In the data below, find the line containing "Open the 2020 Mitsubishi L200 listing title", then set down that line and every later line up to and including the line containing "Copy value to clipboard icon", exactly.

Stored records =>

+++

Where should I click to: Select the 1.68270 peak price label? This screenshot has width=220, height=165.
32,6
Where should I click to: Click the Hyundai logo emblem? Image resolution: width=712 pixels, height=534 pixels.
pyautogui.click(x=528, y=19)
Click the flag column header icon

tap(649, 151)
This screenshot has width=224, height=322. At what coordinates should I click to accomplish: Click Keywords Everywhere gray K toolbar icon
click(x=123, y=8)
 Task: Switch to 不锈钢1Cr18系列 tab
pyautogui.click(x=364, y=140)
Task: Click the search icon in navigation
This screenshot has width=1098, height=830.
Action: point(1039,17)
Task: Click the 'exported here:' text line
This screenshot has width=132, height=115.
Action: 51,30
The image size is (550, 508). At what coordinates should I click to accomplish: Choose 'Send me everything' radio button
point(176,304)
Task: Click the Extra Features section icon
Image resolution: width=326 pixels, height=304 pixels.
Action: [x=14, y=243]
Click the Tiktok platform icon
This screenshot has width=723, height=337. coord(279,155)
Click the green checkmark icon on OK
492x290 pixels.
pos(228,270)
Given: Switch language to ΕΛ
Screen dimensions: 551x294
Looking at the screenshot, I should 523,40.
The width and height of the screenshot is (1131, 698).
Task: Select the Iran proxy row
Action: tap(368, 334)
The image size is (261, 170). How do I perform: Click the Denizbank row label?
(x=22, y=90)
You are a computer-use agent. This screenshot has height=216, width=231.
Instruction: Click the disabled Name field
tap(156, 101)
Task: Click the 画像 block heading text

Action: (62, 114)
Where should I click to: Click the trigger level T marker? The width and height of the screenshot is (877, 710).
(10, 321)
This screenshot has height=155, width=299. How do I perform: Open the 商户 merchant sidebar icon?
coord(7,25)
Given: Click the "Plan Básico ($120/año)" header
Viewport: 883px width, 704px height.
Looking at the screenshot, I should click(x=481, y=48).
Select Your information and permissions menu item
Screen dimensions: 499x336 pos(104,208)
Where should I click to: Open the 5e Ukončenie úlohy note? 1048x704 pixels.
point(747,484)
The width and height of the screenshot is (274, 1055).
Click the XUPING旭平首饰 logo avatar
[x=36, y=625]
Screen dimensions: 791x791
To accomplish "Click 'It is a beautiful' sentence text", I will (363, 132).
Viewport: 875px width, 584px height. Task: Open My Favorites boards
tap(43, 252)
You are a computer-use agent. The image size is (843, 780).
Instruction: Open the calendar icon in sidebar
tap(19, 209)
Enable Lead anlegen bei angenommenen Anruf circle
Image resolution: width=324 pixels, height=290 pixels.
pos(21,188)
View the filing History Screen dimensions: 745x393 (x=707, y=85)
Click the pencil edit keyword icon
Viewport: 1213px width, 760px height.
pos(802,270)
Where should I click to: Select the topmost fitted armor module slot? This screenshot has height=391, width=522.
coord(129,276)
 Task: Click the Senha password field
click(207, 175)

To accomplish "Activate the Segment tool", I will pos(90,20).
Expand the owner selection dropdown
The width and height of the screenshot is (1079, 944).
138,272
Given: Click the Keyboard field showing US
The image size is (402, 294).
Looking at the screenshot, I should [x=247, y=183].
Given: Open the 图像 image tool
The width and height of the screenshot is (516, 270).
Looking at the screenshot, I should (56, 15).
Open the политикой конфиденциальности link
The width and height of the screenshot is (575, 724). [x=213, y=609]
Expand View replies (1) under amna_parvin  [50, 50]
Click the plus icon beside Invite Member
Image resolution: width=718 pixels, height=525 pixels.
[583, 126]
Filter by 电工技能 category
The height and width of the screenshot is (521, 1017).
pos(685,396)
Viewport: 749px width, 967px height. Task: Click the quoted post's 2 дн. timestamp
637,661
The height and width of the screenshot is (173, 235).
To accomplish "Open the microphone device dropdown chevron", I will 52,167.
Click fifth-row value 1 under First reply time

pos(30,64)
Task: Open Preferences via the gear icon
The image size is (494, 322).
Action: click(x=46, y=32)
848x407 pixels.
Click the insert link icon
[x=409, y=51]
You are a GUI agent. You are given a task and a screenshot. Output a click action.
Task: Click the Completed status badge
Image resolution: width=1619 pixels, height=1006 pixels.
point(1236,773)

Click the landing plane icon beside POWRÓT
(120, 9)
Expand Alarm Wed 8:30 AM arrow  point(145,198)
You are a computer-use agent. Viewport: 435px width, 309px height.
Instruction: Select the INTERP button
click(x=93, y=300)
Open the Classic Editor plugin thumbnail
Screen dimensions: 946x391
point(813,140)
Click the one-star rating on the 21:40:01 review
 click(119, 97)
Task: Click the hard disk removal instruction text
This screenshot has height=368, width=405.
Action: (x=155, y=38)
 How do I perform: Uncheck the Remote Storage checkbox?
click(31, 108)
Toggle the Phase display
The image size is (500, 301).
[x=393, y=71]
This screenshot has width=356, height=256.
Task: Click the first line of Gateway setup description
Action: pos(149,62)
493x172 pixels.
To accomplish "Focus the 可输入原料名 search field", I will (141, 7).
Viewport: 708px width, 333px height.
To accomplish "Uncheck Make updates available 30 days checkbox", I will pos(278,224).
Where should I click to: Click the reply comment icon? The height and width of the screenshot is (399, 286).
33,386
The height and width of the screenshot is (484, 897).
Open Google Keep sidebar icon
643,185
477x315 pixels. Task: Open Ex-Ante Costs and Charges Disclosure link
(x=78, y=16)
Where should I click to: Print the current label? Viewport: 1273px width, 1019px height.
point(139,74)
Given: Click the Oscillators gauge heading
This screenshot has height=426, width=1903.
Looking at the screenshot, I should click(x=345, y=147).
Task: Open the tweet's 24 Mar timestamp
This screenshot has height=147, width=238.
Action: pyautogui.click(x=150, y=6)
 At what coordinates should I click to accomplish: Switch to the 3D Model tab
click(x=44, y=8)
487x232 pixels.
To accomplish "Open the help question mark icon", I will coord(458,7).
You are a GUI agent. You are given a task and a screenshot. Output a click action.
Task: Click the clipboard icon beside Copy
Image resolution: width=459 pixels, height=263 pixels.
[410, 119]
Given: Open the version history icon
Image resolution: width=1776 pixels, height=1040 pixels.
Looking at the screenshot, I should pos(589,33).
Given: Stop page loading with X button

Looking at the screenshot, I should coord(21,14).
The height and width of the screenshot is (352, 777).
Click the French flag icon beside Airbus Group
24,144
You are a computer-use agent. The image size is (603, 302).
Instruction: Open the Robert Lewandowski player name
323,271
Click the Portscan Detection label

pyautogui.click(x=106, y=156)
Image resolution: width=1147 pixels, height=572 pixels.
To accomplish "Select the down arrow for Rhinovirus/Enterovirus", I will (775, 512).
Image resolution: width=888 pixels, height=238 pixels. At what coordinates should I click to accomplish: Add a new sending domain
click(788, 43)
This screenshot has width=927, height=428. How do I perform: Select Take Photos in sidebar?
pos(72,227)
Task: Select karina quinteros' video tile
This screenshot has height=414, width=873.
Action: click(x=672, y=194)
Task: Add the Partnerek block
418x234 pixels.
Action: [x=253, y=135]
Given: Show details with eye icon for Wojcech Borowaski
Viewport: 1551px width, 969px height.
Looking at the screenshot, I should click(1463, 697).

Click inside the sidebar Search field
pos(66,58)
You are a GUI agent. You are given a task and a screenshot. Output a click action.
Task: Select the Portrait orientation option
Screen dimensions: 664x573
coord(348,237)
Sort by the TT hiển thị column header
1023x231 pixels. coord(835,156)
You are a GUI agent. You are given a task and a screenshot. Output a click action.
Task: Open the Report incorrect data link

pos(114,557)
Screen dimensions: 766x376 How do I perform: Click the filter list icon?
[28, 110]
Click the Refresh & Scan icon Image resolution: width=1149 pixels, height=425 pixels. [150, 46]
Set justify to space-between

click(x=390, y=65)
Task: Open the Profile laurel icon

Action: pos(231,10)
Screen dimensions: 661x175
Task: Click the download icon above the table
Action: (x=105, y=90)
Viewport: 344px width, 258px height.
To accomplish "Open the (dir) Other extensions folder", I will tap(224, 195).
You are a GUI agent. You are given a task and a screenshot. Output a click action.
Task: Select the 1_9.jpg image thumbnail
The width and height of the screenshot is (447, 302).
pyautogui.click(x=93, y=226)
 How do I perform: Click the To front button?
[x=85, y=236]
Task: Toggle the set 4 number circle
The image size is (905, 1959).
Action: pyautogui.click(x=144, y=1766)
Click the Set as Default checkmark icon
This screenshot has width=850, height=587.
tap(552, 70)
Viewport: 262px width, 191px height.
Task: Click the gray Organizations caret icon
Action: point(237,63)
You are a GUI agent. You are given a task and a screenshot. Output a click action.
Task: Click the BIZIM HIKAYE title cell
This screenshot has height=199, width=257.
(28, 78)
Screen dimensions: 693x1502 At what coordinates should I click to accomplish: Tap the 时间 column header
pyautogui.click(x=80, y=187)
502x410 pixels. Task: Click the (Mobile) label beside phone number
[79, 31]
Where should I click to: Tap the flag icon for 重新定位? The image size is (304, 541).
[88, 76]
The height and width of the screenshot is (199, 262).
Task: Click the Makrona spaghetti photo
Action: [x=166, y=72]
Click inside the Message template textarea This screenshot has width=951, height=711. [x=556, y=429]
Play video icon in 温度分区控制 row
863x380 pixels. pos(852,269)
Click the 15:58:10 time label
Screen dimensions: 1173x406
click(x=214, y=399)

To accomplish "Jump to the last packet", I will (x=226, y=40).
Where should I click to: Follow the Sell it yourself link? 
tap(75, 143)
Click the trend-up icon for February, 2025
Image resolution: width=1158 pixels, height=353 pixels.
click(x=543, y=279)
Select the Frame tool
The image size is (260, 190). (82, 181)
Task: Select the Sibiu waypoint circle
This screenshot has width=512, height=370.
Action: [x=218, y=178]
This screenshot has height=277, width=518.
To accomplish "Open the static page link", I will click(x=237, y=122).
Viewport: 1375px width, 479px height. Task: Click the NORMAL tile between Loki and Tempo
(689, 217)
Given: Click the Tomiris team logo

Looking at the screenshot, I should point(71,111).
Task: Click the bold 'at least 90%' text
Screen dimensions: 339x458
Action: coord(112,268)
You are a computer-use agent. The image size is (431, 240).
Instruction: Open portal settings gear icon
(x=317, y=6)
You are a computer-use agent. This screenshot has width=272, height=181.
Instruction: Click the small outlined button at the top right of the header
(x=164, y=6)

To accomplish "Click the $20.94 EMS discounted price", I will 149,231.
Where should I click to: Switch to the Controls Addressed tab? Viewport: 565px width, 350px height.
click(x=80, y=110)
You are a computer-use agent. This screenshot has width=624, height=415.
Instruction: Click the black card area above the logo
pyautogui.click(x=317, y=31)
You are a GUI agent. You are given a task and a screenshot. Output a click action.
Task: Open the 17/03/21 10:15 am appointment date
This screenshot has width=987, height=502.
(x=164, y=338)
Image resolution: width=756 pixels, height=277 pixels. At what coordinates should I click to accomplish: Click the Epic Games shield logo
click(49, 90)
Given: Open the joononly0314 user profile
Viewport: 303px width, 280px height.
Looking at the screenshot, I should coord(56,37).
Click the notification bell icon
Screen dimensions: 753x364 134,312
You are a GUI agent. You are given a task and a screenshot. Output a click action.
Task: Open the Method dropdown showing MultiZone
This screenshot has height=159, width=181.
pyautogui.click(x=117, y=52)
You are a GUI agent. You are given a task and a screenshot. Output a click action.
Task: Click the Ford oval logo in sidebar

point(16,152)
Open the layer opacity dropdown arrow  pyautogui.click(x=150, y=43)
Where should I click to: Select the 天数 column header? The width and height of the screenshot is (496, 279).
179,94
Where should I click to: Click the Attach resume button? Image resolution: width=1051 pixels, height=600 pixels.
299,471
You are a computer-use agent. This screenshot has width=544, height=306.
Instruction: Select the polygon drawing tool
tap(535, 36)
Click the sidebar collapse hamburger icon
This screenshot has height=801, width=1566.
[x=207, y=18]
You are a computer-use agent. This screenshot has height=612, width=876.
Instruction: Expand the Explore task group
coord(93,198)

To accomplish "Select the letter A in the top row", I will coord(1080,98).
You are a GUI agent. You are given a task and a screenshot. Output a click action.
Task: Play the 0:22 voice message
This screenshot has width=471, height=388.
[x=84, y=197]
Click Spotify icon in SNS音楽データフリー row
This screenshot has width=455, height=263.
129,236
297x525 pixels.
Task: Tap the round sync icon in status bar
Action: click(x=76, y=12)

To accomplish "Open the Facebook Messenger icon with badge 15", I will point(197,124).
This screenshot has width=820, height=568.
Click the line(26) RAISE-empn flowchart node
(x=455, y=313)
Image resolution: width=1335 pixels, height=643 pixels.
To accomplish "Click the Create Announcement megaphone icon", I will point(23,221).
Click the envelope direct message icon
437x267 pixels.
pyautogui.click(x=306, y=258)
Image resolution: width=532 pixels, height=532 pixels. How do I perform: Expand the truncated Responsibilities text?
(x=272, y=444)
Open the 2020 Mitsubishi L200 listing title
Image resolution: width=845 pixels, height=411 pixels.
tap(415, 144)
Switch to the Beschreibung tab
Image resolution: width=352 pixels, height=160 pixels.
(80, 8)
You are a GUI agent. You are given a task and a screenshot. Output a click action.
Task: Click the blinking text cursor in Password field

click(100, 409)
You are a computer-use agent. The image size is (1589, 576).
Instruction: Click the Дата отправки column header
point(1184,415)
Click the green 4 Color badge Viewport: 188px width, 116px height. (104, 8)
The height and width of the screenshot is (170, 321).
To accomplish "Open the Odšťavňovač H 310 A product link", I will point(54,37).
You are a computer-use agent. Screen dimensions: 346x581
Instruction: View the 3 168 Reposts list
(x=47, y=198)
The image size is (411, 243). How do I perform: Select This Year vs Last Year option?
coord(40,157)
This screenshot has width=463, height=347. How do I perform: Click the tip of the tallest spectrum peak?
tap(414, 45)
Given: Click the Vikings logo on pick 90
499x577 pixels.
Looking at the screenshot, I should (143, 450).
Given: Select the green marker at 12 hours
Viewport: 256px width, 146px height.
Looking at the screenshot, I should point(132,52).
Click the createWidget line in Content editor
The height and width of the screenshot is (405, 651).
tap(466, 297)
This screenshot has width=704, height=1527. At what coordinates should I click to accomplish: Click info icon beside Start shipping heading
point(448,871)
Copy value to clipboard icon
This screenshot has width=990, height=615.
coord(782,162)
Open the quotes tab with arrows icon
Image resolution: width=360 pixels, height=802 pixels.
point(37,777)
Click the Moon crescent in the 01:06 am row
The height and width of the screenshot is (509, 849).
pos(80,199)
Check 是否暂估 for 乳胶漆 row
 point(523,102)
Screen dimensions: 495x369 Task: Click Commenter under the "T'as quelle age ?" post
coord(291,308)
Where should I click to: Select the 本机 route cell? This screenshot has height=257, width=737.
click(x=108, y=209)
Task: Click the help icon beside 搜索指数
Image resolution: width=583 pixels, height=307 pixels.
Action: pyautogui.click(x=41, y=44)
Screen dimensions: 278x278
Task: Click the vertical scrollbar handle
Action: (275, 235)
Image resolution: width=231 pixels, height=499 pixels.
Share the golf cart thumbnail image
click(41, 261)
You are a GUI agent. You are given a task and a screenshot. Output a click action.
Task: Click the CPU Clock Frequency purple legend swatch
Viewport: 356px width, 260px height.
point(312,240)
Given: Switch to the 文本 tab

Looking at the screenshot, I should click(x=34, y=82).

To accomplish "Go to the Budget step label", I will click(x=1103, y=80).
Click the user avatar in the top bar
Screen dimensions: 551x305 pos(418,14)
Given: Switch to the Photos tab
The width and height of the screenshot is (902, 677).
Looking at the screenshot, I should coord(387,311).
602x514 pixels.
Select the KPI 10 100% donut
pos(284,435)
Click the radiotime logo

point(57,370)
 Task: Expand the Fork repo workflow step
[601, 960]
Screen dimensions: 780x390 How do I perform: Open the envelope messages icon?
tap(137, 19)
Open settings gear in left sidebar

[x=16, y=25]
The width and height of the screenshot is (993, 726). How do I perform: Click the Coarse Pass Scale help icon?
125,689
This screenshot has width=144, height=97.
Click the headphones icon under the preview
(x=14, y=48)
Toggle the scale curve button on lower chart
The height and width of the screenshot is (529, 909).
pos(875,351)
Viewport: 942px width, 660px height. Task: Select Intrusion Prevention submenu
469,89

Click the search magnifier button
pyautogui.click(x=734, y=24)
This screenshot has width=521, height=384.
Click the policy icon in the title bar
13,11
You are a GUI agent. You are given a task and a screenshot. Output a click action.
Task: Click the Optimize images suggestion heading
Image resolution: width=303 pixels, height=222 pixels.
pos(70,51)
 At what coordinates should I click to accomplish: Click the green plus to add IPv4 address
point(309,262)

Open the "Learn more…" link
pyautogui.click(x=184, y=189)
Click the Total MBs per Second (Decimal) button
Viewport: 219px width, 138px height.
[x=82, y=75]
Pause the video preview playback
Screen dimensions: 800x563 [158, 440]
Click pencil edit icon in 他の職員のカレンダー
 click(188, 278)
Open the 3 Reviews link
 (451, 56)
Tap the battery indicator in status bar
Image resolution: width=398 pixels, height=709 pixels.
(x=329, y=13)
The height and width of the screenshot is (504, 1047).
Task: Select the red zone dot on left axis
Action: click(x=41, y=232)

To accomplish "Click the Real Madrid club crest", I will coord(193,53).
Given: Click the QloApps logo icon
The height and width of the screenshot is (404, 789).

+++

Task result =>
Open the 2020 Mitsubishi L200 listing title
Image resolution: width=845 pixels, height=411 pixels.
tap(415, 144)
Switch to the Beschreibung tab
Image resolution: width=352 pixels, height=160 pixels.
(80, 8)
You are a GUI agent. You are given a task and a screenshot. Output a click action.
Task: Click the blinking text cursor in Password field

click(100, 409)
You are a computer-use agent. The image size is (1589, 576).
Instruction: Click the Дата отправки column header
point(1184,415)
Click the green 4 Color badge Viewport: 188px width, 116px height. (104, 8)
The height and width of the screenshot is (170, 321).
To accomplish "Open the Odšťavňovač H 310 A product link", I will point(54,37).
You are a computer-use agent. Screen dimensions: 346x581
Instruction: View the 3 168 Reposts list
(x=47, y=198)
The image size is (411, 243). How do I perform: Select This Year vs Last Year option?
coord(40,157)
This screenshot has width=463, height=347. How do I perform: Click the tip of the tallest spectrum peak?
tap(414, 45)
Given: Click the Vikings logo on pick 90
499x577 pixels.
Looking at the screenshot, I should (143, 450).
Given: Select the green marker at 12 hours
Viewport: 256px width, 146px height.
Looking at the screenshot, I should point(132,52).
Click the createWidget line in Content editor
The height and width of the screenshot is (405, 651).
tap(466, 297)
This screenshot has width=704, height=1527. At what coordinates should I click to accomplish: Click info icon beside Start shipping heading
point(448,871)
Copy value to clipboard icon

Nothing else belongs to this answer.